[Task goal]: Within the listing below, filter for "button" and copy every matching line.

○ ○ ○ ○ ○

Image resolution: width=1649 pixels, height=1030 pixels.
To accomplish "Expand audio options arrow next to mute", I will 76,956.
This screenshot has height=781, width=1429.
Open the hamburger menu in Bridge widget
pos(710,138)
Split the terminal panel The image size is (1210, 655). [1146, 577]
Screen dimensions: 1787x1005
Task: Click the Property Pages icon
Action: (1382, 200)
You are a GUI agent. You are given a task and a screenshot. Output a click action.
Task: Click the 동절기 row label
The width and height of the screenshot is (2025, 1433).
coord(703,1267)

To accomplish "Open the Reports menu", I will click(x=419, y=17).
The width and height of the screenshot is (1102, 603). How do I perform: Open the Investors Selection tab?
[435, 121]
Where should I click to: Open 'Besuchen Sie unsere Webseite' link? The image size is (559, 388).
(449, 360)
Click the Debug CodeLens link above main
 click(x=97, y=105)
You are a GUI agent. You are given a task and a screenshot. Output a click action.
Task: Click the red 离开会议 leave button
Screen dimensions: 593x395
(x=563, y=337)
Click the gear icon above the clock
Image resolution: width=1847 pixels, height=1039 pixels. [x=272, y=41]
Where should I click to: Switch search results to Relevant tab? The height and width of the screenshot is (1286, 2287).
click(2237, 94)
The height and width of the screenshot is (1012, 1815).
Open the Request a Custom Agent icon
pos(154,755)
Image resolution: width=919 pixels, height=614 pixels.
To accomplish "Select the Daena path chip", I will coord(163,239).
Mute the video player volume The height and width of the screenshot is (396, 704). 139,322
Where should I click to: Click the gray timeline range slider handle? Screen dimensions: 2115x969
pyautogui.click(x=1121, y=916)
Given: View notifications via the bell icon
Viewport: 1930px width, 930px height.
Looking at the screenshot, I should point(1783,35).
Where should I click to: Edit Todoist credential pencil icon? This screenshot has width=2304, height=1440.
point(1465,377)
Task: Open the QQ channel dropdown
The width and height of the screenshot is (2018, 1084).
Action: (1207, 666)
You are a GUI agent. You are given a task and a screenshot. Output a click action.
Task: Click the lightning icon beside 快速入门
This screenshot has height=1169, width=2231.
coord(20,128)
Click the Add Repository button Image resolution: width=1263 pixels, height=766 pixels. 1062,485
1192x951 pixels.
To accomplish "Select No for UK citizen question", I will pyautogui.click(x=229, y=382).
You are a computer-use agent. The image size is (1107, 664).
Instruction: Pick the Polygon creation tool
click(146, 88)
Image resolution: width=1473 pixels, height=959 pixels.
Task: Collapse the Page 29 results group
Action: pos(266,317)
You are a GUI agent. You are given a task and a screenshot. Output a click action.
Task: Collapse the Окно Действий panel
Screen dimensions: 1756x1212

○ ○ ○ ○ ○

[Completed exercise]:
Task: Click the red 离开会议 leave button
Click the Add Repository button Image resolution: width=1263 pixels, height=766 pixels. 1062,485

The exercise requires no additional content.